— Start of Extract to read —

A second end 154 of the follower shaft 110 may include a bore or aperture 156 to receive a spring seat assembly 158. An end cap 160 may retain the spring seat assembly 158 within the bore 156 of the follower shaft 110 and may be operatively coupled to the valve body 102 via fasteners 162. In other example embodiments, a packing may be disposed in the opening 120 and a packing flange may be coupled to the valve body 102 to retain the packing and the spring seat assembly 158 within the bore 156 of the follower shaft 110. The follower shaft 110 may be formed as a substantially unitary piece via machining and/or any other suitable processes. Additionally or alternatively, the follower shaft 110 may be retrofit to include an elongated bore (e.g., the bore 156) by, for example, machining, to receive the spring seat assembly.
In operation, the actuator drives the closure member 108 between an open position to allow the flow of fluid through the valve 100 and a closed position to restrict the flow of fluid through the valve 100. The closure member 108 engages the sealing surface 124 to effect a seal and provide a shutoff (i.e., prevent the flow of fluid through the valve 100). The spring seat assembly 158 provides a force (e.g., an axial force along the longitudinal axis 151) to oppose the weight of the drivetrain 104 and biases the control member 108 against or toward the bearing 150 and axially along the longitudinal axis 151 when the valve 100 is mounted in a vertical or substantially vertical orientation. The spring seat assembly 158 provides an axial force along the longitudinal axis 151 to bias and/or maintain the alignment or position of the closure member 108 relative to the sealing surface 124 so that the closure member 108 is substantially centered and/or correctly positioned within the valve body 102. As a result, the peripheral edge 122 of the disk 108 can sealingly mate or engage the sealing surface 124 to prevent undesired leakage through the valve 100. Thus, the spring seat assembly 158 prevents the closure member 108 from shifting axially along the longitudinal axis 151 and becoming misaligned relative to the sealing surface 124.
In the illustrated example, the closure member 108 is depicted as a disk. However, in other example implementations, the closure member 108 may be any suitable closure member 108 such as, for example, a segmented ball, etc. Additionally or alternatively, the example described in connection with the spring seat assembly 158 is not limited to the example valve 100 illustrated in FIG. 1 and may be used with other types of rotary valves such as, for example, a ball valve, a segmented ball valve, etc.

— End of Extract to read —
— Start of Data block —

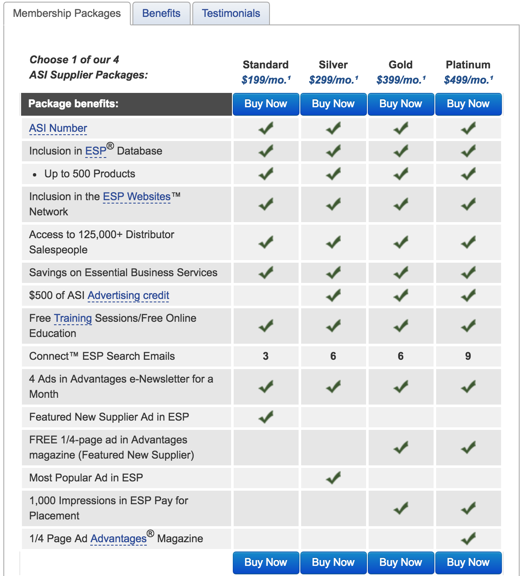This screenshot has width=523, height=576.
Task: Visit the Advantages magazine link
Action: [119, 539]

— End of Data block —

Written request 1: In the rotary valve passage, what retains the spring seat assembly 158 within the bore 156 of the follower shaft 110?
Written request 2: Carry on the rotary valve passage from its final sentence.
The lines placed between the rotary valve passage and this point come from a separate source.

Written reply 1: An end cap 160 retains it.

Written reply 2:
Additionally, as discussed above, the example spring seat assembly 158 described herein may be retrofit to existing rotary valves in the field. For example, to retrofit a valve, a pin (e.g., the pin 132) and an end cap (e.g., the end cap 160) of a valve are removed and a follower shaft of the valve is detached from a closure member (e.g., the closure member 108) and removed from a valve body (e.g., the valve body 102). A follower shaft (e.g., the follower shaft 110) having a bore (e.g., the bore 156) and a spring seat assembly (e.g., the spring seat assembly 158) may replace the follower shaft of the valve already in the field. The replacement follower shaft may be coupled or reattached to the closure member and the end cap may be reattached to the valve body.
In other example implementations, a follower shaft of a valve already in the field may be detached from a closure member (e.g., the closure member 108) and removed from a valve body (e.g., the valve body 102). The shaft may be modified to include a bore (e.g., via machining, etc.) that is sized to receive a spring seat assembly (e.g., the spring seat assembly 158). The modified shaft may then coupled or reattached to the closure member and the biasing apparatus may be disposed at least partially within the bore of the shaft. The end cap may be reattached to the valve body and retains the biasing apparatus within the bore.
FIG. 2 is a close-up view of the spring seat assembly 158. The spring seat assembly 158 includes a first spring seat 172 and a second spring seat 174 that are slidable relative to one another along a longitudinal axis A of the spring seat assembly 158. A spring 176 biases the first spring seat 172 and the second spring seat 174 away from one another along the longitudinal axis A. The spring 176 seats against the first spring seat 172 at a first seating surface 180 and against the second spring seat 174 at a second seating surface 182. The first seating surface 180 and the second seating surface 182 may be oriented substantially perpendicular to the longitudinal axis A.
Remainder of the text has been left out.